4- Several misspellings across the text and occasional unclear wording.
In this manuscript the authors estimate the location of phase transitions of several model Hamiltonians by employing supervised machine learning algorithms tailored for time domain analysis. Unlike previous works, the Monte Carlo data fed to the algorithms was not collected at equilibrium, but was instead extracted from the initial portion of the Monte Carlo time series before equilibrium is reached. This procedure should decrease the computational cost needed for estimating critical temperatures and couplings of physical models. This work is original, technically sound, the obtained results are interesting and of practical relevance for the field. I suggest the acceptance of this manuscript provided the following concerns are addressed by the authors.
1- The authors state that this methodology allows for cheaper estimates of the position of phase transitions of model Hamiltonians. Despite this being a credible statement it would be useful for the readers to know how much can one save with this method. Even a semi-quantitative comparison of the cost of this method (for a fixed accuracy of the prediction), against the usual Monte Carlo estimate based on expectation values, and against the supervised learning methods using equilibrium samples (eg. Carrasquilla et al., Ref. ), would be useful.

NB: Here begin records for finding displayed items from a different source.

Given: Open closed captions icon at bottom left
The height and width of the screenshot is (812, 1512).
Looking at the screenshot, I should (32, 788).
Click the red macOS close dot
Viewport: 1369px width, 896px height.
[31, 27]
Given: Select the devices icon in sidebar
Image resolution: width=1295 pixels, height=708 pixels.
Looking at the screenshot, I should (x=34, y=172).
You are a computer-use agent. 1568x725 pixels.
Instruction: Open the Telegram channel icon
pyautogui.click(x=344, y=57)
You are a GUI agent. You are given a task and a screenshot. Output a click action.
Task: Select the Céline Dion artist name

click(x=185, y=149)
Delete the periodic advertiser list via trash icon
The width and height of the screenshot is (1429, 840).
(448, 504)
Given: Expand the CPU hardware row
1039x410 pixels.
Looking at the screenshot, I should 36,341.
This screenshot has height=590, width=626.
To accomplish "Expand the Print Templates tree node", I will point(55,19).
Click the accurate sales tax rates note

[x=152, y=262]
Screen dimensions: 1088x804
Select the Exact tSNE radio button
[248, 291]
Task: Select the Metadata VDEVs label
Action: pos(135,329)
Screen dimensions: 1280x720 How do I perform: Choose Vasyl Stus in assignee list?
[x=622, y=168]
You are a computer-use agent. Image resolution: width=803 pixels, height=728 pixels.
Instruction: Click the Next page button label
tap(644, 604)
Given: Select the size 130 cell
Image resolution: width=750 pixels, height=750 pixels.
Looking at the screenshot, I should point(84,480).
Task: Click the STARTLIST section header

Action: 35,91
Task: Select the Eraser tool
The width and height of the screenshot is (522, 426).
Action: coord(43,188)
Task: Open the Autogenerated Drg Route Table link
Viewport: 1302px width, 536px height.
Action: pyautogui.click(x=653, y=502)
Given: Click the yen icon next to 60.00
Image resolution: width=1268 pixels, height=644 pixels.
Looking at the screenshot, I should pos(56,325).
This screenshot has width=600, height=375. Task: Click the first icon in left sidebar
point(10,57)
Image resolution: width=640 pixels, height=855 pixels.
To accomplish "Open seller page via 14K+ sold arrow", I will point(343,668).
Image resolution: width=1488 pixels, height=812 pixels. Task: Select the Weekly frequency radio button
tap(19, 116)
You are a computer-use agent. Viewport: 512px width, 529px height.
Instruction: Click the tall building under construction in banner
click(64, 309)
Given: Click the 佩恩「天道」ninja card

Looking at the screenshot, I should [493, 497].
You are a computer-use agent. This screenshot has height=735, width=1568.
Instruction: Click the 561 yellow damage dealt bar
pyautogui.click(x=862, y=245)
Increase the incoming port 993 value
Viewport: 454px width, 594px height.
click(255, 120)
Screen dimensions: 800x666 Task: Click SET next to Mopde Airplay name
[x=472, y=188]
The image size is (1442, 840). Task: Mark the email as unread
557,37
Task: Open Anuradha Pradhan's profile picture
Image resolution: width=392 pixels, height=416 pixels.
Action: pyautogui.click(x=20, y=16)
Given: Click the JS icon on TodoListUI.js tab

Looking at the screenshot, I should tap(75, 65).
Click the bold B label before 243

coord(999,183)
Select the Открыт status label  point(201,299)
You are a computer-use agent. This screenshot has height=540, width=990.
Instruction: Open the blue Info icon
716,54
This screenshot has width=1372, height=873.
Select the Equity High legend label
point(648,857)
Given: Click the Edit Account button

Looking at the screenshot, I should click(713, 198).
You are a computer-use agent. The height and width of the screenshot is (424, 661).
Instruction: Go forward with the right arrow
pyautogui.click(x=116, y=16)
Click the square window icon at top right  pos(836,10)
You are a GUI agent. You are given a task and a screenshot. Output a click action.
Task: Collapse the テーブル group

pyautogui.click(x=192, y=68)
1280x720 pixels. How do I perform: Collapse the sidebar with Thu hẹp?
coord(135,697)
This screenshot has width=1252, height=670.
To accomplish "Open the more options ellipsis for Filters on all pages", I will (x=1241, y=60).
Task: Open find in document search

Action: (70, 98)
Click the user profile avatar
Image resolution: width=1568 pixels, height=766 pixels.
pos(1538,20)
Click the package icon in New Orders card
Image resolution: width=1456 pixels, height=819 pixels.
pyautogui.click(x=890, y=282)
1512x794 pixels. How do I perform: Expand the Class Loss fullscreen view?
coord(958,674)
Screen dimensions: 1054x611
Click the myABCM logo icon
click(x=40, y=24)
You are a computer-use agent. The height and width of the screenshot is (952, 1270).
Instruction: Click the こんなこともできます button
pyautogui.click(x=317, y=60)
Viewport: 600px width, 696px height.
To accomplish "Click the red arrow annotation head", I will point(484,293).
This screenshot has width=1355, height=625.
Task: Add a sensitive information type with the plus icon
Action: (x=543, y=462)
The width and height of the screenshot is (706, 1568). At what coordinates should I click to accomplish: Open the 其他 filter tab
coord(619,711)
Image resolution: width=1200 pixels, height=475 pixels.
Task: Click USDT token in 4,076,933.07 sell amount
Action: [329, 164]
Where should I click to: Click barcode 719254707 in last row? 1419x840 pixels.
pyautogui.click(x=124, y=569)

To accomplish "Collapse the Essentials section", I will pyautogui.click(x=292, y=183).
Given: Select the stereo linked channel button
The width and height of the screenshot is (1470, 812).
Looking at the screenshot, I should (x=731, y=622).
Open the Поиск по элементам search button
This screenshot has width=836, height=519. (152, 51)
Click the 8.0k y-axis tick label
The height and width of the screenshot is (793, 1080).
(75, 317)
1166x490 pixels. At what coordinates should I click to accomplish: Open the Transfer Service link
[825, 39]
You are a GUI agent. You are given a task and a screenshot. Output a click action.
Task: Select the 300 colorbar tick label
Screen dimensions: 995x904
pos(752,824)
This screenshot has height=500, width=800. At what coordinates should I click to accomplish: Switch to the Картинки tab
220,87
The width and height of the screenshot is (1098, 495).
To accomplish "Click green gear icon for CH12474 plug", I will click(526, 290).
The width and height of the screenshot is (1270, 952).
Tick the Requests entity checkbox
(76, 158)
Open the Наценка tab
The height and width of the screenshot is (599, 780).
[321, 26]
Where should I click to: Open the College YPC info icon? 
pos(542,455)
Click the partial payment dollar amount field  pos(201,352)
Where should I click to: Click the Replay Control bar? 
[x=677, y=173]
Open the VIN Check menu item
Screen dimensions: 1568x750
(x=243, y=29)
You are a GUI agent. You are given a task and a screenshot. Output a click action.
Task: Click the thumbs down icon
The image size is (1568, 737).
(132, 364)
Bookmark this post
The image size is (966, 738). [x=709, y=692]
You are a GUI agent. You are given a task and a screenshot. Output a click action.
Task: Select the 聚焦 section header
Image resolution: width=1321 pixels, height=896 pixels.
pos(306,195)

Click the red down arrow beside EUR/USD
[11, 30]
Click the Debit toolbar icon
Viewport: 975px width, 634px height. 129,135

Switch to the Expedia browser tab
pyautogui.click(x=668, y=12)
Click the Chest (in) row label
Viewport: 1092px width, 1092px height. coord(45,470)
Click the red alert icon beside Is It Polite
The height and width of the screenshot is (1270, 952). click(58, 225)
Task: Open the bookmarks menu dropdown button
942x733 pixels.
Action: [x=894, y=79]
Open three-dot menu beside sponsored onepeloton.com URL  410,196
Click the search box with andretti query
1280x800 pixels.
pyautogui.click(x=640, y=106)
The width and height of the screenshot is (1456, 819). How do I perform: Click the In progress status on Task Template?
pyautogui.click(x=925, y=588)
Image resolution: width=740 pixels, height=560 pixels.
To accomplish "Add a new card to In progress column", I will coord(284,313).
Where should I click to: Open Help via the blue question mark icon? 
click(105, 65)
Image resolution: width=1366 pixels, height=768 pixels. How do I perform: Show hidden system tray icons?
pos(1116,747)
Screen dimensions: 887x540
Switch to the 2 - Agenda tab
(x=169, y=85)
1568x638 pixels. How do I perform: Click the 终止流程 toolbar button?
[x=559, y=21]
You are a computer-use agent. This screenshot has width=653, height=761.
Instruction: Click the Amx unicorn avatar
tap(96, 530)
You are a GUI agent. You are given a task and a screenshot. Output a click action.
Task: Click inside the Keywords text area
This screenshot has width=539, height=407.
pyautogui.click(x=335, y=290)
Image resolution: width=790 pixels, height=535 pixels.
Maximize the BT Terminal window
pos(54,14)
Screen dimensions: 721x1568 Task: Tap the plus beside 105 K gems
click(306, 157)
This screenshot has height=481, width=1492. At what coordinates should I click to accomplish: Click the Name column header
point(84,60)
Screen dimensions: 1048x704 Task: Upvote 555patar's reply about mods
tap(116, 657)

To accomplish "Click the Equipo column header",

2- It is unclear from the text if the Monte Carlo time series (for a given site) that is fed into the deep learning algorithms, is sequential (i.e., each Metropolis step/spin flip attempt corresponds to an element of that site time series), or if there is some sort of reblocking to decorrelate samples (eg., only after a sweep over all the spins do we add a new element to the time series of a given site). For the benefit of the reader this should be clarified in the text.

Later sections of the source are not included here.